Die Flüchtlingsdebatte schwappt über jeden Tellerrand. Hier werden die Auswirkungen der Digitalen Revolution sichtbar. Wohin führen Kontrollverlust und Diskussions-Hysterie?
Von Thomas Wischnewski
Mit dem Ausklang des 20. Jahrhunderts begreifen wir die fortschreitende Digitalisierung durch Computer als den Beginn des Informationszeitalters oder auch als Digitale Revolution. Die Tragweite dieser Veränderung wird uns offensichtlich erst jetzt durch die explosionsartige Zuspitzung der Kommunikation in der Flüchtlingsdebatte bewusst. Der Schwall an Positionierungen und Reflexionen darüber ist mit dem Zustand einer gesellschaftlichen Hysterie vergleichbar. Wie sich diese selbst nährt, ist klugen Zeitgenossen durchaus klar. In vereinfachter Weise könnte man das so zusammenfassen: Eine außergewöhnliche Situation wird zunächst medial aufgegriffen und bis ins kleinste Geschehen seziert. In den sozialen Netzwerken geht die Spuren-, Täter- und Verantwortungssuche weiter. Inzwischen haben sich die Standpunkte der Flüchtlingsablehnung, befördert durch die Kölner Ereignisse in der Neujahrsnacht, verfestigt. Mittlerweile drischt jede Seite nur noch verbal auf die andere ein. Die Reizwortschwelle ist weit über den Siedepunkt gestiegen. Deshalb eskalieren die Auseinandersetzungen häufiger in Gewaltbegriffe. Irgendwann bedarf es nur noch eines überschwappenden Auslösers und es droht die Gefahr bürgerkriegsartiger Entladung.

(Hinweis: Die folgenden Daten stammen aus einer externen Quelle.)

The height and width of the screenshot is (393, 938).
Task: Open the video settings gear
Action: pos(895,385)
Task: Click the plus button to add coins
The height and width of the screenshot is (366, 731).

Flüchtlingsströme oder die Hilflosigkeit staatlichen Handelns gegenüber eigenen Rechtsnormen bzw. der Sicherheitsgewährung nach innen und außen schön zu reden, hilft genauso wenig, wie Asylsuchende pauschal zu verurteilen. Die öffentliche Debatte hat sich weit über die Tatsachen erhoben und beschäftigt sich mehr mit sich selbst als den Gegebenheiten und Erfordernissen. Regierung und politische Parteien erscheinen gegenüber der sich ausbreitenden Meinungshysterie genauso hilflos wie jeder orientierungslose Bürger, der im Inneren darum ringt, welcher Front er sich zugehörig fühlen will. Für die aktuelle Verfassung der europäischen Staatengemeinschaft kann zum Vergleich eine sehr treffende historische Analogie hergestellt werden. So neu sind die Mechanismen nämlich nicht.

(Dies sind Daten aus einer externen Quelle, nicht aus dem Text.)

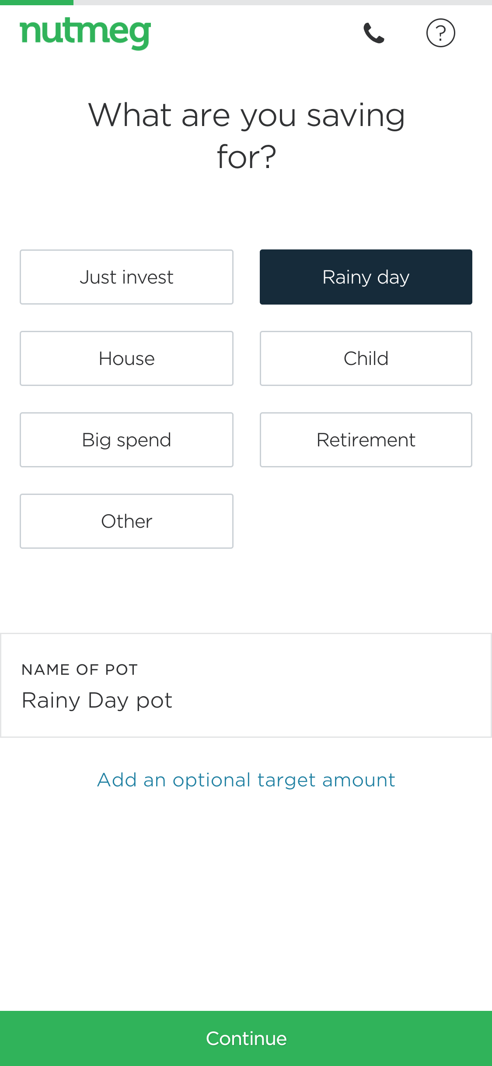This screenshot has height=1066, width=492.
Task: Click the gray unfilled progress bar portion
Action: click(283, 2)
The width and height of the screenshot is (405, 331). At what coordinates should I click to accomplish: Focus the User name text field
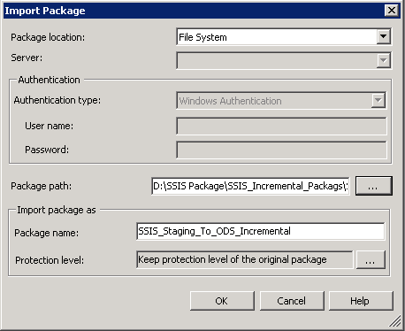[x=281, y=126]
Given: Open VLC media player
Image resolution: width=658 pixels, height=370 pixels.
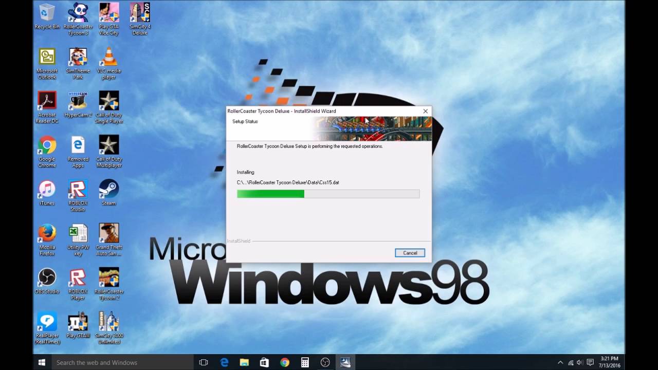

Als der Mainzer Johannes Gutenberg mit der Verwendung beweglicher Lettern den Buchdruck erfand, löste er eine Medienrevolution aus. Ohne Gutenberg wäre beispielsweise die Verbreitung Luthers protestantischer Ideen gegenüber der katholischen Kirche nicht denkbar. Überhaupt hat erst das moderne Druckverfahren die Verbreitung von absonderlichen Meinungen ermöglicht. Kirche und Fürsten der damaligen Zeit reagierten gegenüber dieser Informationsrevolution vielfach gereizt und mit gewaltsamen Sanktionen. Ketzerprozesse gegen Wissenschaftler und Denker dieser Epoche nahmen sprunghaft zu. Auch in der Bevölkerung kam mit vielen neuen Gedanken Orientierungslosigkeit auf. Die herrschende Obrigkeit, insbesondere die Kirche, bedrohte als sündhaft bewertete Meinungen mit Gottesstrafe. Die Angst davor ließ den Ablasshandel erblühen. Die schwerste Folge dieser Entwicklung war der Dreißigjährige Krieg. Erst als die Kräfte und Möglichkeiten der breiten Bevölkerung erschöpft waren, sahen sich die verfeindeten Fürsten gezwungen, eine Einigung herbeizuführen. Der Westfälische Frieden als Schlusspunkt der Auseinandersetzung ist vorrangig nicht aus einem natürlichen Einigungswillen der katholischen und lutherischen Vertreter heraus zu erklären, sondern eher aus dem Verfallszustand einer Bevölkerungsmehrheit, die in den Lebensbedingungen am Rande des Möglichen existierte.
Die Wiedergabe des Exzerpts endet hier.